### Short exercise
Recast the part of the records that opens with the line containing "The width and" and closes with the line containing "Action: [x=113, y=35]" as a numbered list, leaving out any blank lines.

### Records shown
**********

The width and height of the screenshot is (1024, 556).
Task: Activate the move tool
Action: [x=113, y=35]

**********

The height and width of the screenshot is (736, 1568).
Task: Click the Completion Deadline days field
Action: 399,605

**********

### Exercise output
1. The width and height of the screenshot is (1024, 556).
2. Task: Activate the move tool
3. Action: [x=113, y=35]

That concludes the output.